--- START ---

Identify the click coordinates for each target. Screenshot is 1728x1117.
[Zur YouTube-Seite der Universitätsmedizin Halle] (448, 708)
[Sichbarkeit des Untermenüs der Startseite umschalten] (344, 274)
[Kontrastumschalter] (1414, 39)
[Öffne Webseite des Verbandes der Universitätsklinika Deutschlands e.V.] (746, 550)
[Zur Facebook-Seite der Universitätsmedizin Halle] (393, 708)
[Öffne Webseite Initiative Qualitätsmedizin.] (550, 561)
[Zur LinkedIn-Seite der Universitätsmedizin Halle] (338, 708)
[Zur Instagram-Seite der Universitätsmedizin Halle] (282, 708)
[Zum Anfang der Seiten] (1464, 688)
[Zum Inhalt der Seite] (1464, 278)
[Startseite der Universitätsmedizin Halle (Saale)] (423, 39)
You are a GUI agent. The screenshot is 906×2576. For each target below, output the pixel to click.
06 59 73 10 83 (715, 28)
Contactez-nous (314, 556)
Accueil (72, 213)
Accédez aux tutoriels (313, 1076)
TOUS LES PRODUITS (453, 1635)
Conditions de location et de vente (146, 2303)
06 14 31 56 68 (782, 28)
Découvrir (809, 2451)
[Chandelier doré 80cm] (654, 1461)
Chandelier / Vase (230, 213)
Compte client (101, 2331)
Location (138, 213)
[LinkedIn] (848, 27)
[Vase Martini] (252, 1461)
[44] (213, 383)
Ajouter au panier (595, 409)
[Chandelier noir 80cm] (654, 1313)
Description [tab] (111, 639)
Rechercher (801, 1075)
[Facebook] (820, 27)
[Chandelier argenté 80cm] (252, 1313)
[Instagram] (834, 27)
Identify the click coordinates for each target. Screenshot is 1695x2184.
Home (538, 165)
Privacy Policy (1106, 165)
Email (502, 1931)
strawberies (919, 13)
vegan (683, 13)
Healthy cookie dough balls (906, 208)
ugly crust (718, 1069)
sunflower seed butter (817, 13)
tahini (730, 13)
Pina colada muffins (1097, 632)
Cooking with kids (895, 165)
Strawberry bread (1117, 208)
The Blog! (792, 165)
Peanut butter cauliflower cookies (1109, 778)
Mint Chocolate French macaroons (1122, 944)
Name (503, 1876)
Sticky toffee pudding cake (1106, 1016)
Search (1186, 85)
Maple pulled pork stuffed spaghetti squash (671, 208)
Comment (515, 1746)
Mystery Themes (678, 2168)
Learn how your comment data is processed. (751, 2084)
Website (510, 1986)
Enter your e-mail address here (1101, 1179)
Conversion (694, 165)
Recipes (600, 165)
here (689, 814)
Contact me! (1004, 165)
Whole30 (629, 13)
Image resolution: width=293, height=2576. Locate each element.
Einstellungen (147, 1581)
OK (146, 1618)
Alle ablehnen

--- END ---

The material must be reproduced word for word.

Identify the click coordinates for each target. Screenshot is 1728x1117.
[Zur YouTube-Seite der Universitätsmedizin Halle] (448, 708)
[Sichbarkeit des Untermenüs der Startseite umschalten] (344, 274)
[Kontrastumschalter] (1414, 39)
[Öffne Webseite des Verbandes der Universitätsklinika Deutschlands e.V.] (746, 550)
[Zur Facebook-Seite der Universitätsmedizin Halle] (393, 708)
[Öffne Webseite Initiative Qualitätsmedizin.] (550, 561)
[Zur LinkedIn-Seite der Universitätsmedizin Halle] (338, 708)
[Zur Instagram-Seite der Universitätsmedizin Halle] (282, 708)
[Zum Anfang der Seiten] (1464, 688)
[Zum Inhalt der Seite] (1464, 278)
[Startseite der Universitätsmedizin Halle (Saale)] (423, 39)
You are a GUI agent. The screenshot is 906×2576. For each target below, output the pixel to click.
06 59 73 10 83 (715, 28)
Contactez-nous (314, 556)
Accueil (72, 213)
Accédez aux tutoriels (313, 1076)
TOUS LES PRODUITS (453, 1635)
Conditions de location et de vente (146, 2303)
06 14 31 56 68 (782, 28)
Découvrir (809, 2451)
[Chandelier doré 80cm] (654, 1461)
Chandelier / Vase (230, 213)
Compte client (101, 2331)
Location (138, 213)
[LinkedIn] (848, 27)
[Vase Martini] (252, 1461)
[44] (213, 383)
Ajouter au panier (595, 409)
[Chandelier noir 80cm] (654, 1313)
Description [tab] (111, 639)
Rechercher (801, 1075)
[Facebook] (820, 27)
[Chandelier argenté 80cm] (252, 1313)
[Instagram] (834, 27)
Identify the click coordinates for each target. Screenshot is 1695x2184.
Home (538, 165)
Privacy Policy (1106, 165)
Email (502, 1931)
strawberies (919, 13)
vegan (683, 13)
Healthy cookie dough balls (906, 208)
ugly crust (718, 1069)
sunflower seed butter (817, 13)
tahini (730, 13)
Pina colada muffins (1097, 632)
Cooking with kids (895, 165)
Strawberry bread (1117, 208)
The Blog! (792, 165)
Peanut butter cauliflower cookies (1109, 778)
Mint Chocolate French macaroons (1122, 944)
Name (503, 1876)
Sticky toffee pudding cake (1106, 1016)
Search (1186, 85)
Maple pulled pork stuffed spaghetti squash (671, 208)
Comment (515, 1746)
Mystery Themes (678, 2168)
Learn how your comment data is processed. (751, 2084)
Website (510, 1986)
Enter your e-mail address here (1101, 1179)
Conversion (694, 165)
Recipes (600, 165)
here (689, 814)
Contact me! (1004, 165)
Whole30 (629, 13)
Image resolution: width=293, height=2576. Locate each element.
Einstellungen (147, 1581)
OK (146, 1618)
Alle ablehnen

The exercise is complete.